Your Future Self

Ian Scott Cohen

Ian Scott Cohen

Growth

Most of us find it impossibly hard to do two things, especially simultaneously:

  1. Live in and appreciate the present
  2. Work towards a compelling vision of ourselves in the future

Mastering these two seemingly competing mindsets would appear to be the key to both contentment and achievement.

So how do you do it?

As Dr. Benjamin Hardy puts it, by being your future self now.

You may have seen people do the exercise of writing a letter to their younger selves.  It is a great way to both reflect on and grow or heal from past events in our lives that we continue to reply as memories today.  

Another exercise asks what our younger selves would say to us today, were they to be here and see what our life was like.  This can serve as a way to reconnect with past values, beliefs or ambitions.

But looking towards our future selves can be equally as powerful.

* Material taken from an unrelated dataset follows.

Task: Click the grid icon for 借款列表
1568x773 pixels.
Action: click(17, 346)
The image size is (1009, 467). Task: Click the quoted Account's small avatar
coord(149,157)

Here is a quick excerpt from Dr. Hardy’s Be Your Future Self Now where he demonstrates the power of this perspective:

"Twenty years from now, I'll be 53 years old.  All six of my children will be adults and no longer living at home.

Sitting in my parked car, a few roads from my house, I asked myself, 'How would my Future Self feel, and what would they do, if the 53-year-old me could come back and live my life for the rest of today?

A quote from Viktor Frankl, the Austrian psychiatrist and Holocaust survivor, came to mind:

'Live as if you were living already for the second time and as if you had acted the first time as wrongly as you are about to act now!  It seems to me that there is nothing which would stimulate a man's sense of responsibleness more than this maxim, which invites him to imagine first that the present is past and, second, that the past may yet be changed and amended.'

I decided to give Frankl's idea a try.

I decided to live the rest of the day as if I were my Future Self, 20 years into the future, and my Future Self had the opportunity to time travel back and relive the rest of today.

When I pulled into my driveway, 3-year-old Phoebe was outside waiting.

'Daddy!' She jumped around, excited to see me.

Watching my beautiful and witty daughter, I knew my Future Self, 20 years from now, would give anything to experience this single moment.

As my Future Self, I saw this moment very differently than I normally do.  I was brought to tears by how much I loved her.  I recognized her as a perfect gift sent from God."

If your Future Self from 20 years into the future, had the opportunity to time travel back and relive the rest of this day or your upcoming week, what would they think and feel?